- Your instructions: Reprint every line of the data, keeping each character intact.
____ Supplied records
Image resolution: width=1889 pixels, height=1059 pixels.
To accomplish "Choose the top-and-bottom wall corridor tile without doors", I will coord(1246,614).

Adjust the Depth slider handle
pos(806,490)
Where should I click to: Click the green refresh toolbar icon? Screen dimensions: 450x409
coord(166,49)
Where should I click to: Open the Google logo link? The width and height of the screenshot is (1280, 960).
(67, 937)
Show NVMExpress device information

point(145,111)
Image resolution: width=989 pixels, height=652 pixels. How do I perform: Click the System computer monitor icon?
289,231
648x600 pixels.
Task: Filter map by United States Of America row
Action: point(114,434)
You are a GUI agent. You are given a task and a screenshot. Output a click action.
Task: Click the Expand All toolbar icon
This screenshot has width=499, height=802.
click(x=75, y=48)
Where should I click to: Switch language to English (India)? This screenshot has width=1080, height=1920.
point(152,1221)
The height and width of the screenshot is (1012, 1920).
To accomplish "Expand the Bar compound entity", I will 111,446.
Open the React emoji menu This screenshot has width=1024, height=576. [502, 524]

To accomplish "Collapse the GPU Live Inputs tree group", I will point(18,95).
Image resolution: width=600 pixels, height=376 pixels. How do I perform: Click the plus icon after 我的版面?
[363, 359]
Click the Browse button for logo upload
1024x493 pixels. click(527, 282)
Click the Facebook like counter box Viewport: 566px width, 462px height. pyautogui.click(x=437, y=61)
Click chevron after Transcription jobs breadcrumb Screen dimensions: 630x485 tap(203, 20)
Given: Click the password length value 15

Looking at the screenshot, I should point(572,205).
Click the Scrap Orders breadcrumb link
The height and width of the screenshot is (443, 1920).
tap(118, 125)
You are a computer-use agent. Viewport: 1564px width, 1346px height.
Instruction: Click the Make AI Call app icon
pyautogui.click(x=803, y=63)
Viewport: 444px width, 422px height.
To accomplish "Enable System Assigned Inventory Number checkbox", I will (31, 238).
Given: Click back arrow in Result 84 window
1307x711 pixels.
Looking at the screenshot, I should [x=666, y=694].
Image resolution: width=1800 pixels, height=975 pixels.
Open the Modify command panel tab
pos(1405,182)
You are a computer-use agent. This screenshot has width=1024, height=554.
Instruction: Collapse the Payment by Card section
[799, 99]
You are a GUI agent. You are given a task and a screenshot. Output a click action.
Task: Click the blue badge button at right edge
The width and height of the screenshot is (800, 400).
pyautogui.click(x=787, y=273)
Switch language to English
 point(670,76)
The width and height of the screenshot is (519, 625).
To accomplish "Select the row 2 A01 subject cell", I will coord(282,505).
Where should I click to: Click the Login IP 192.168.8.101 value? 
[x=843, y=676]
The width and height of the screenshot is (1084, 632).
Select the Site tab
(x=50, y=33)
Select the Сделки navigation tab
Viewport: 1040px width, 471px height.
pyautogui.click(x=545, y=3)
________
- Answer section:
Image resolution: width=1889 pixels, height=1059 pixels.
To accomplish "Choose the top-and-bottom wall corridor tile without doors", I will coord(1246,614).

Adjust the Depth slider handle
pos(806,490)
Where should I click to: Click the green refresh toolbar icon? Screen dimensions: 450x409
coord(166,49)
Where should I click to: Open the Google logo link? The width and height of the screenshot is (1280, 960).
(67, 937)
Show NVMExpress device information

point(145,111)
Image resolution: width=989 pixels, height=652 pixels. How do I perform: Click the System computer monitor icon?
289,231
648x600 pixels.
Task: Filter map by United States Of America row
Action: point(114,434)
You are a GUI agent. You are given a task and a screenshot. Output a click action.
Task: Click the Expand All toolbar icon
This screenshot has width=499, height=802.
click(x=75, y=48)
Where should I click to: Switch language to English (India)? This screenshot has width=1080, height=1920.
point(152,1221)
The height and width of the screenshot is (1012, 1920).
To accomplish "Expand the Bar compound entity", I will 111,446.
Open the React emoji menu This screenshot has width=1024, height=576. [502, 524]

To accomplish "Collapse the GPU Live Inputs tree group", I will point(18,95).
Image resolution: width=600 pixels, height=376 pixels. How do I perform: Click the plus icon after 我的版面?
[363, 359]
Click the Browse button for logo upload
1024x493 pixels. click(527, 282)
Click the Facebook like counter box Viewport: 566px width, 462px height. pyautogui.click(x=437, y=61)
Click chevron after Transcription jobs breadcrumb Screen dimensions: 630x485 tap(203, 20)
Given: Click the password length value 15

Looking at the screenshot, I should point(572,205).
Click the Scrap Orders breadcrumb link
The height and width of the screenshot is (443, 1920).
tap(118, 125)
You are a computer-use agent. Viewport: 1564px width, 1346px height.
Instruction: Click the Make AI Call app icon
pyautogui.click(x=803, y=63)
Viewport: 444px width, 422px height.
To accomplish "Enable System Assigned Inventory Number checkbox", I will (31, 238).
Given: Click back arrow in Result 84 window
1307x711 pixels.
Looking at the screenshot, I should [x=666, y=694].
Image resolution: width=1800 pixels, height=975 pixels.
Open the Modify command panel tab
pos(1405,182)
You are a computer-use agent. This screenshot has width=1024, height=554.
Instruction: Collapse the Payment by Card section
[799, 99]
You are a GUI agent. You are given a task and a screenshot. Output a click action.
Task: Click the blue badge button at right edge
The width and height of the screenshot is (800, 400).
pyautogui.click(x=787, y=273)
Switch language to English
 point(670,76)
The width and height of the screenshot is (519, 625).
To accomplish "Select the row 2 A01 subject cell", I will coord(282,505).
Where should I click to: Click the Login IP 192.168.8.101 value? 
[x=843, y=676]
The width and height of the screenshot is (1084, 632).
Select the Site tab
(x=50, y=33)
Select the Сделки navigation tab
Viewport: 1040px width, 471px height.
pyautogui.click(x=545, y=3)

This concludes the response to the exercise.